IV. REGULATING BLOOD AND PLASMA PRODUCTS

A. European Union The political fallout from national HIV blood contamination episodes provided the catalyst for regulatory initiatives at supranational level, particularly in the EU context.70 The EU has legal competence to adopt minimum harmonisation measures setting standards for blood quality and safety.71 Such standards are now set out in what has become known as the Blood Directive, which came into force on an EU-wide basis in 2005.72 Although problems have been experienced in relation to various aspects of its implementation,73 it represents the first and only attempt at creating a legally-binding transnational risk regulation regime for blood quality and safety.74 Controversy dominated the passage of the Blood Directive through the legislative process, with conflict centred predominantly on what should be recognised as the preferred method of blood donation—paid or unpaid— within the EU.75 During the passage of the Blood Directive in the European Parliament, the protagonists involved in the longstanding ‘gift v commodity’ stakeholder

70 AM Farrell, ‘Is the Gift Still Good?
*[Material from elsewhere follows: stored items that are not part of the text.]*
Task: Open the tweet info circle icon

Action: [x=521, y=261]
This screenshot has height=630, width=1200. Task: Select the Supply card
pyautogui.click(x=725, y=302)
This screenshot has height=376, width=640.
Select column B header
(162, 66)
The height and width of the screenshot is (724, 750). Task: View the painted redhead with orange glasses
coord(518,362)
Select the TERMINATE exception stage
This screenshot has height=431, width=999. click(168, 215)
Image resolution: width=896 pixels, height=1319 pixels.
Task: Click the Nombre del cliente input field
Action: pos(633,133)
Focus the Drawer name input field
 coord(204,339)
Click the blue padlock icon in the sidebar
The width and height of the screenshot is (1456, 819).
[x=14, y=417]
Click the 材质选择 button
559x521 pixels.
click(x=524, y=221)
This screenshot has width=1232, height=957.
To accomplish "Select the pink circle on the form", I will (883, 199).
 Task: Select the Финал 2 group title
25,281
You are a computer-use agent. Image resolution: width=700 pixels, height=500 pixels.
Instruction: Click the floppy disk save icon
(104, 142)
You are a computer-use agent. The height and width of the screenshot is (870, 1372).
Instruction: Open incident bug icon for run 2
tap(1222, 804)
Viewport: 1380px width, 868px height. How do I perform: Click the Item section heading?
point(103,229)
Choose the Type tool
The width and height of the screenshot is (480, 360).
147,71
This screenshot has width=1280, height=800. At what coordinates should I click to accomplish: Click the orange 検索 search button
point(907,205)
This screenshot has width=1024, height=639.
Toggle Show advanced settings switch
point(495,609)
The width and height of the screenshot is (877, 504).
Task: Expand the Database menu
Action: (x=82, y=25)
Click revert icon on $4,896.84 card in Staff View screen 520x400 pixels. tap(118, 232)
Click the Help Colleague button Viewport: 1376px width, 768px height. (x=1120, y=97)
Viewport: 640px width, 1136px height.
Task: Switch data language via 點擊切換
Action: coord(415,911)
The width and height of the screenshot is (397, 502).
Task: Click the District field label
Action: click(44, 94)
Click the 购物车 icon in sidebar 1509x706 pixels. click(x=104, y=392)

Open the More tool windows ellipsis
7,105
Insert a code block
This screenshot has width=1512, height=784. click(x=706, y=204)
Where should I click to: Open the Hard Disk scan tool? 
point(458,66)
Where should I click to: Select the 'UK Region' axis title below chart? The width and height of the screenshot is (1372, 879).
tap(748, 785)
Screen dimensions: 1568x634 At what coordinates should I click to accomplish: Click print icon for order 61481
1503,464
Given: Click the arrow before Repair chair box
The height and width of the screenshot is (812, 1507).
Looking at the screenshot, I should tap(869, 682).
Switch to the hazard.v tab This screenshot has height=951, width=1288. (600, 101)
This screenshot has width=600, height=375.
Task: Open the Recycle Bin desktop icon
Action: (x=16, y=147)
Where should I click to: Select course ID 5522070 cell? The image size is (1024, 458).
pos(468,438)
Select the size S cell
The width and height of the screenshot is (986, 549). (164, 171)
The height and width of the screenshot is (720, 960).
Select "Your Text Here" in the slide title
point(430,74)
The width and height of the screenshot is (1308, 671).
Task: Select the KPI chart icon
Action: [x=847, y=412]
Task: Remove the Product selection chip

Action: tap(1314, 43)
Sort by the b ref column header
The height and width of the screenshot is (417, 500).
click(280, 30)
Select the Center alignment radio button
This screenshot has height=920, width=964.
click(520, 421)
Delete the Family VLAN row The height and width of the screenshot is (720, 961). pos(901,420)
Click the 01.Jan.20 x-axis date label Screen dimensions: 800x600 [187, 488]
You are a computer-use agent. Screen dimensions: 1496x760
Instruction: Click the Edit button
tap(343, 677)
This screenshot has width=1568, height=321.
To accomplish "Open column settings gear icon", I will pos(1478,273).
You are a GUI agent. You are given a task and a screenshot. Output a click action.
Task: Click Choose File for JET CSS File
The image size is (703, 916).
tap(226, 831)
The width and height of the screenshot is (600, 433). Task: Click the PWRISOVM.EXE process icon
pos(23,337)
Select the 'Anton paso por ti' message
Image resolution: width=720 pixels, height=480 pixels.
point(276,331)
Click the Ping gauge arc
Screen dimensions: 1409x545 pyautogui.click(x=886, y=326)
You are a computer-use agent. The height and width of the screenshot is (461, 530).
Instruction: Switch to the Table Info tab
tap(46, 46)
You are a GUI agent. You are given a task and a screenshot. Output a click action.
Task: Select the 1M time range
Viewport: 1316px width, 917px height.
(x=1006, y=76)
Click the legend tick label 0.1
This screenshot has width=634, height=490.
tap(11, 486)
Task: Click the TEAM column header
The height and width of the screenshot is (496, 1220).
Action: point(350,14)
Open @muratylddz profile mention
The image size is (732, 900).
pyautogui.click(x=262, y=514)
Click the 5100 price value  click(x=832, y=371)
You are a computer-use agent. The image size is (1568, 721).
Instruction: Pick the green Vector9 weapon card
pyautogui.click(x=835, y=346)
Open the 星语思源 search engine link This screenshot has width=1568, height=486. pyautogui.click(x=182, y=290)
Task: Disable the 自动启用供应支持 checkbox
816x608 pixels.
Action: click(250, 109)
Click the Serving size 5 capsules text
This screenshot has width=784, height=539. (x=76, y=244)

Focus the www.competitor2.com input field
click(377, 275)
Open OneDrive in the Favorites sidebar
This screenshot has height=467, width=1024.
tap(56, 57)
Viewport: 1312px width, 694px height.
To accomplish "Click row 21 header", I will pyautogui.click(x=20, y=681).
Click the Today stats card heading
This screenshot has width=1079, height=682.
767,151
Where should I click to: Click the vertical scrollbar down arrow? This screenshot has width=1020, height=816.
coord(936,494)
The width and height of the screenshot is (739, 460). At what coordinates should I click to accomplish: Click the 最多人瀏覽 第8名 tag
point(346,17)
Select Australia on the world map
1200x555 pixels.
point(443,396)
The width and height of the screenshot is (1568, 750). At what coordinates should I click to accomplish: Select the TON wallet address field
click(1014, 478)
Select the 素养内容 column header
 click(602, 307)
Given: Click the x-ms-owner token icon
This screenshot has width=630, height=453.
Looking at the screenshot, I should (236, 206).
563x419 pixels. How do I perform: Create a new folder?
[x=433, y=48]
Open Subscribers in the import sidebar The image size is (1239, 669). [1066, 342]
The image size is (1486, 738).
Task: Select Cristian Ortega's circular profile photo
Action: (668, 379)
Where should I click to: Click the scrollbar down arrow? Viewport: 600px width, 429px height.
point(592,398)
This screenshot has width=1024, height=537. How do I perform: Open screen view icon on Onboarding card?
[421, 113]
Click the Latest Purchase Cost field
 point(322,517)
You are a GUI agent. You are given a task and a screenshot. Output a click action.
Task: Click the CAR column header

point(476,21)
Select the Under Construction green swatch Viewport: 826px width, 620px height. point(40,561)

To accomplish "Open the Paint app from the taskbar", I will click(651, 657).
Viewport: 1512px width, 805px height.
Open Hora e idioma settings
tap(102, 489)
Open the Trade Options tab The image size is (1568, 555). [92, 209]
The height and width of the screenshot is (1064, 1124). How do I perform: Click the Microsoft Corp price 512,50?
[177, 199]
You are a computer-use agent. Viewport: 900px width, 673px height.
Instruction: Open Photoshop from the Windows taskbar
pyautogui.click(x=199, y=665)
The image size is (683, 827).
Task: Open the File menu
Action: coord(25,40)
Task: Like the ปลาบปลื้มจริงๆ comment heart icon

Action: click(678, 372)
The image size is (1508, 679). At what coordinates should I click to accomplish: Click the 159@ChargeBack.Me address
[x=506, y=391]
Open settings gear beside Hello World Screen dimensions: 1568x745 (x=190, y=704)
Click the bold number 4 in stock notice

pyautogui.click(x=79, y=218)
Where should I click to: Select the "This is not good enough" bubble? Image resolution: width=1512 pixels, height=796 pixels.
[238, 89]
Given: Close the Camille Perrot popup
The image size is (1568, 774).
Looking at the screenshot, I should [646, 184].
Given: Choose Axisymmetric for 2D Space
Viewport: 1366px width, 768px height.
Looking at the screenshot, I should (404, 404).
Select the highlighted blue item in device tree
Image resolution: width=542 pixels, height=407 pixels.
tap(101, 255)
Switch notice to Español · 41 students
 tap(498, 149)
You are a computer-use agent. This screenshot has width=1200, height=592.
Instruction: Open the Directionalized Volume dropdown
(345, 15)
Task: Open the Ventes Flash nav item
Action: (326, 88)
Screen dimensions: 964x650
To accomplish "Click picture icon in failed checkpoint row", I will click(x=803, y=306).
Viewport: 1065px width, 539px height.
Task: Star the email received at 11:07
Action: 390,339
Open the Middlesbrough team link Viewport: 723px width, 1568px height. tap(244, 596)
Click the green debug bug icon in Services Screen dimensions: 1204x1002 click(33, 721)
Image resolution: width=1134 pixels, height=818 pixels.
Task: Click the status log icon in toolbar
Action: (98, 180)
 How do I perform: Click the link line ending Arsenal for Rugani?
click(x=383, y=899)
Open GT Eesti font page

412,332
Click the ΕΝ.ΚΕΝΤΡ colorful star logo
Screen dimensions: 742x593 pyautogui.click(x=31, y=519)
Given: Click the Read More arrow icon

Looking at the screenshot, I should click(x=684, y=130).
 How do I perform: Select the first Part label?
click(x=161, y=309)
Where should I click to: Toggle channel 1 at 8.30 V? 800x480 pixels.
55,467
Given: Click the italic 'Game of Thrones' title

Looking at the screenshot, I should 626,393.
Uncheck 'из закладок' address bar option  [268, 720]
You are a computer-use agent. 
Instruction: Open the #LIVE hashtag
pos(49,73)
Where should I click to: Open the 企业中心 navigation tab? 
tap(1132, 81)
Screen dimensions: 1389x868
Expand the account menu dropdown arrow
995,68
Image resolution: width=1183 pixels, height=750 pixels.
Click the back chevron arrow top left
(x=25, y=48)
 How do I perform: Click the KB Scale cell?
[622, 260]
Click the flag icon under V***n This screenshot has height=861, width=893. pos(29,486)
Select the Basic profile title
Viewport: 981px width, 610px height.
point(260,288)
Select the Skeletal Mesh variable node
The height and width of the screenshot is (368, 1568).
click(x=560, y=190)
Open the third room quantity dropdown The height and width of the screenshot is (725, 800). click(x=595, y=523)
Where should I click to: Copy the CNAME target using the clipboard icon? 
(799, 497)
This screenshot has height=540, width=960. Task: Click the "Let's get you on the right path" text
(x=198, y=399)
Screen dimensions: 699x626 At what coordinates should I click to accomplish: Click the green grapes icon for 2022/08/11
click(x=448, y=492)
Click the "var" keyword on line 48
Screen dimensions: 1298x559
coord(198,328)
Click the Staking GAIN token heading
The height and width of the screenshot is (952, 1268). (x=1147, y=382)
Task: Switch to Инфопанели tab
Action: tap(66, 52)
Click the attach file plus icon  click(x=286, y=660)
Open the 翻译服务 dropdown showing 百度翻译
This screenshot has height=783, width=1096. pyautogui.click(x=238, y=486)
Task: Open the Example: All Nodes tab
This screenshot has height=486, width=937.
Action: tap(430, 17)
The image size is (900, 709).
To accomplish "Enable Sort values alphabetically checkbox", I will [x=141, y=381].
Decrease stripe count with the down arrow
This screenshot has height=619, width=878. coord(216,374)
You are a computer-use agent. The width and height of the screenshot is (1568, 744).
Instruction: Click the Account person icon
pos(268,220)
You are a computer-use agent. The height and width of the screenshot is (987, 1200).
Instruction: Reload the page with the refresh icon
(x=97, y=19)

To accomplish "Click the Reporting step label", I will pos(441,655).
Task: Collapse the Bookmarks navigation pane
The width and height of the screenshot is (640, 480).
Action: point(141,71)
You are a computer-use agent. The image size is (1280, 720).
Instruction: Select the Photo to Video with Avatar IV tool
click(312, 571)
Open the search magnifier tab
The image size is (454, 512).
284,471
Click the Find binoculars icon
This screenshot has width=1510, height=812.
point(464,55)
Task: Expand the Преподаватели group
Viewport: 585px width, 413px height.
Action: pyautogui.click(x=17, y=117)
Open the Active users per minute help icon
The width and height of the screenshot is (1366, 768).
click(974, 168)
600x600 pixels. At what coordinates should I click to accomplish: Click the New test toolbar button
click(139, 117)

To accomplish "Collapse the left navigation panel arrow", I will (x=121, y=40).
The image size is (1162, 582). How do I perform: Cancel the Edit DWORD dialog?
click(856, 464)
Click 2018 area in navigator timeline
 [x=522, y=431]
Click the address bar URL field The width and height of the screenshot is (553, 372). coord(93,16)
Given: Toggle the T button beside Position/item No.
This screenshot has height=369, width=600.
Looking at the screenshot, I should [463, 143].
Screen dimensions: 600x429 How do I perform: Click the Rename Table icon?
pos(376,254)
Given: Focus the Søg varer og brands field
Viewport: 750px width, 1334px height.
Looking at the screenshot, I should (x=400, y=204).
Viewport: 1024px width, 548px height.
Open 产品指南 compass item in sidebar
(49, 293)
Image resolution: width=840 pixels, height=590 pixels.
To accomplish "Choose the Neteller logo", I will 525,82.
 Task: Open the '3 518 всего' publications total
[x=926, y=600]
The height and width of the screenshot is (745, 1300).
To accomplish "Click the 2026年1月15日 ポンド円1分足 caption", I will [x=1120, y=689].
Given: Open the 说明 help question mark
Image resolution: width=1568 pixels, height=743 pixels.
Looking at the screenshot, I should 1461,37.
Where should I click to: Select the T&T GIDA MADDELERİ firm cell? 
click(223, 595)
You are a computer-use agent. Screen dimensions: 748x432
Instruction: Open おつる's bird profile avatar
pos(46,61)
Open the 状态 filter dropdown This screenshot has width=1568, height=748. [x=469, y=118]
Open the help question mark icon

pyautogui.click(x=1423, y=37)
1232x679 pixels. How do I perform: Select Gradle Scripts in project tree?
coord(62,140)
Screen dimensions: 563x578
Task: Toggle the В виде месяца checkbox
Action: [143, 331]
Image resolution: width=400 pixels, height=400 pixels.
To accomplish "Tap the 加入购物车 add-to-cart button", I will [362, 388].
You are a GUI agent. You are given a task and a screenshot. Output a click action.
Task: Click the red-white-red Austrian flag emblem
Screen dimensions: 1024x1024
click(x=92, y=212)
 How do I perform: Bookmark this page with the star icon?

Examining the Politics and Regulation of Blood Safety in the European Union’ (2006) 14 Medical Law Review 155, 169. 71 Article 168(4) TFEU. 72 Directive 2002/98/EC of the European Parliament and of the Council of 27 January 2003 setting standards of quality and safety for the collection, testing, processing, storage and distribution of human blood and blood components and amending Directive 2001/83/EC [2003] OJ L33/30 (Blood Directive). 73 For an overview, see Farrell, ‘Risk, Legitimacy and the Regulation of Health Technologies’ 212–14. 74 Farrell, ‘Is the Gift Still Good?’ 178. 75 F Sauer, F Delaney and E Fernandez-Zincke, ‘The Regulation of Blood and Tissues in the European Union’ (2005) 6 Pharmaceuticals Policy and Law 47.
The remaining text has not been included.